Waist thinning exercises
Stand up straight. The feet are about one foot wide. The arms are straight above the head. Punch out the ground outside the trembling left foot. Then bend up slightly and touch the ground between the feet. Then touch the outside of the right foot. Then stand upright and return to the first position. Do this exercise ten to fifteen times.
Stomach and Legs Exercise:
Stand up straight. Stay with the arm. Raise the left hour as high as possible. Hold both hands around the knee and ankle and push it toward the body. In the meantime keep the torso upright. Lift the right leg, keeping this leg down.
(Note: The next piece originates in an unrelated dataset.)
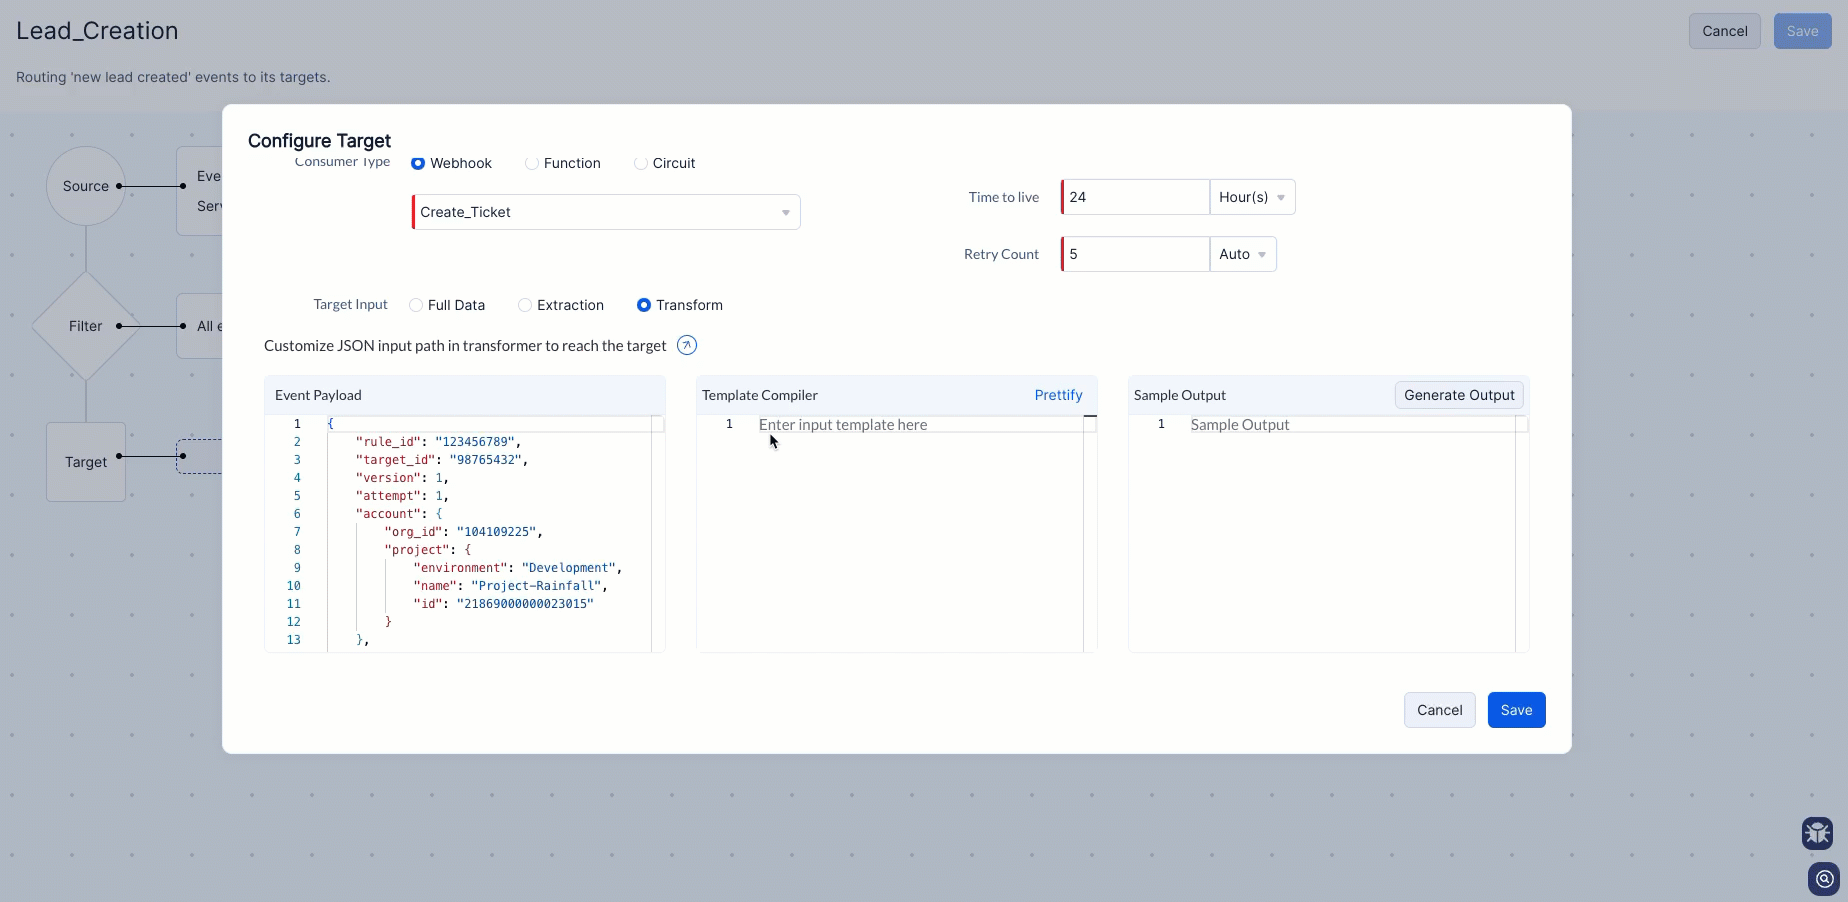Click the bug report icon
1848x902 pixels.
click(x=1817, y=832)
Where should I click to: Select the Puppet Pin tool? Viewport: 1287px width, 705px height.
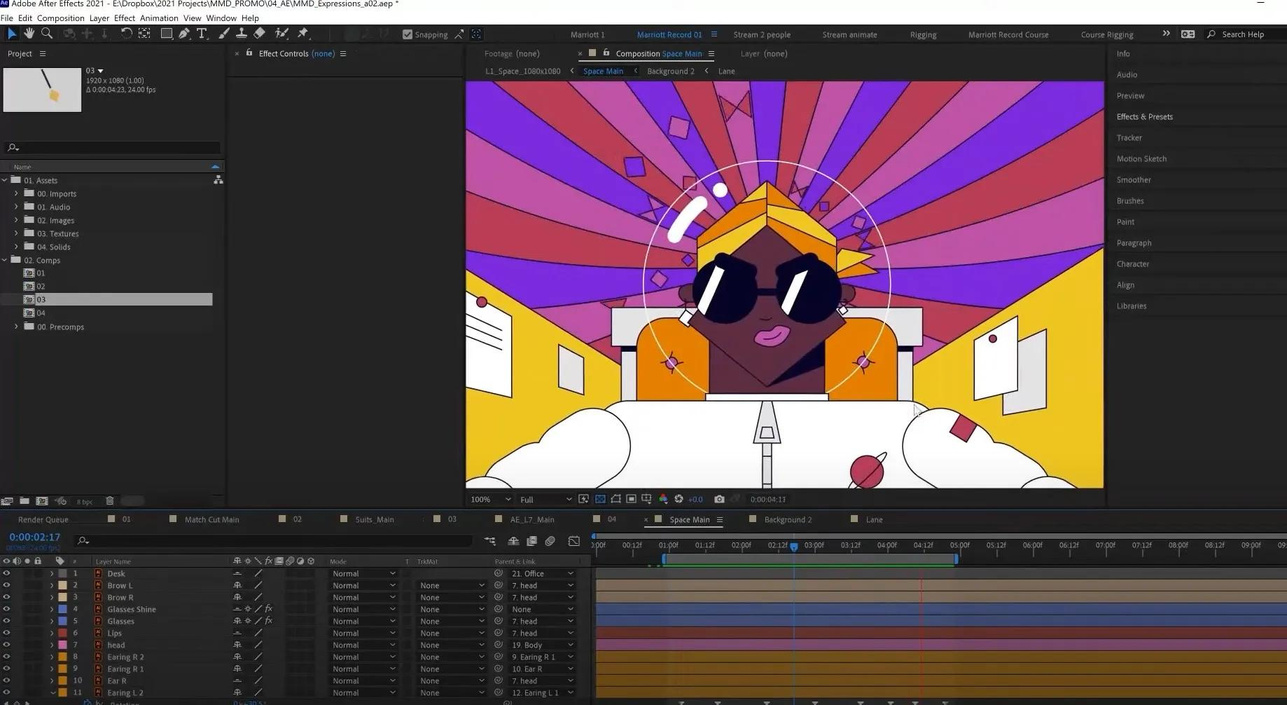(x=303, y=34)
This way, raise the left leg once, count the left leg and count up to five. Do this exercise sixteen to twenty times.
Waist and hips exercise:
Stand open feet. Lift the right arm up and head down from the elbow to the head. Now bend the torso from the waist to the left. Pull the left arm down with the leg as well as pull the right arm to the left. Then come back. Now tilt the left head to the right.
That way, tilt left and right once. And count up to five. Do this exercise twelve to eighteen times.
Arm, Shoulder and Waist Exercise:
Stand open feet. With the arm aspect. Raise one arm up. Fold this arm forward. And rotate the lower one backwards, that is, one arm going down and the other moving upwards. After completing half the number of rotations in this way, turn again. Do this exercise ten to fifteen times.